I have to admit that I don’t like the sound of this.
In a new assault on planning rules, the Law Commission began a consultation, which is backed by ministers, which could lead to the centuries-old entitlement to daylight being ditched to stop home owners holding up building projects.
It’s a Common Law right:
The so-called “right to light”, which is under threat in the commission’s consultation, goes back hundreds of years with cases dating to 1611 in England. Households can gain the right if the light has been constant for at least 20 years.
And there’s good reason for it. Natural light coming into the property is as much a property right as, say, being free of the stench of sewage is. It’s one of the bundle of things that make up that “private property” idea.
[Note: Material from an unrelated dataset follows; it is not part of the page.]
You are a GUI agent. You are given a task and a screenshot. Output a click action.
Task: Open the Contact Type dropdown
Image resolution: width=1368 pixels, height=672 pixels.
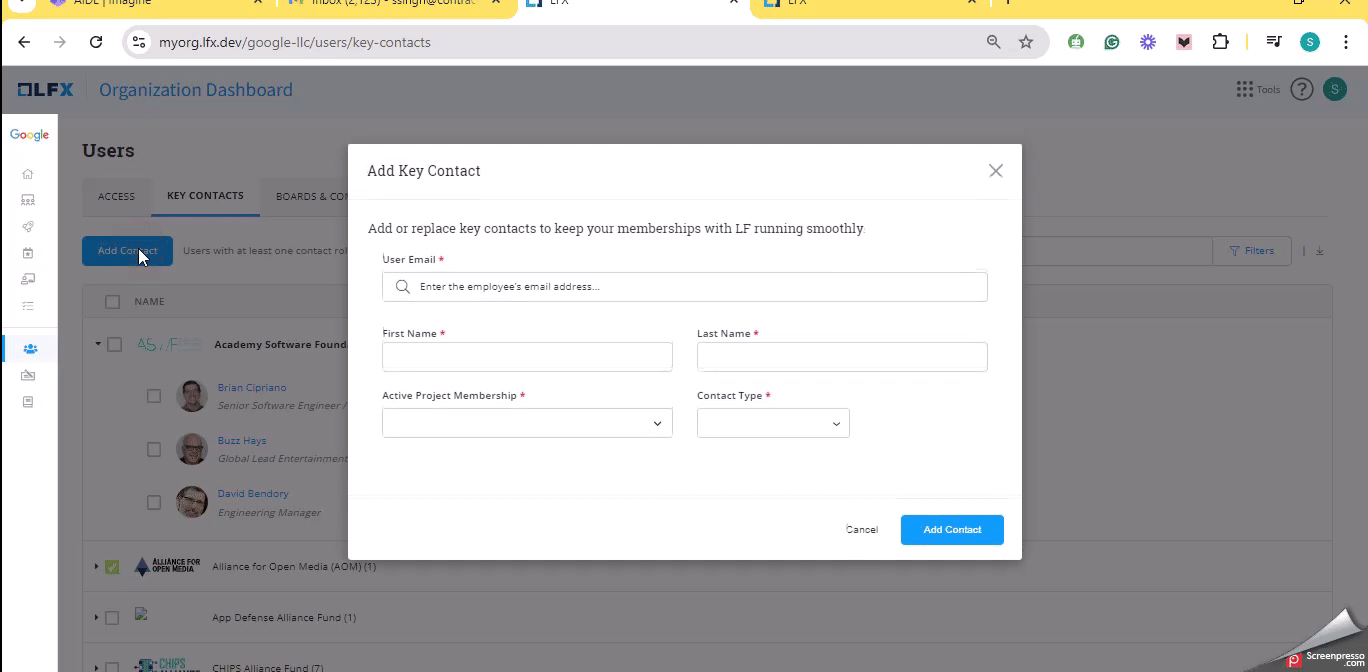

As such, if someone wants to take away your light they must compensate you for it. Just as they would if they wanted to take away your garden.
Prof Elizabeth Cooke, the Law Commissioner leading the project, said that while such a right was important “there is also a public interest in the development of the modern, high-quality residential, office and commercial development that we need in our town and city centres”.
Yes, I’m sure that’s so.
“This project examines a difficult area where a balance is needed between the rights of different landowners,” she said.
I’m entirely unconvinced that striking a balance is achieved by abolishing an ancient right.
I assume that this is something to do with the spivs in the property development wing of the Tory Party.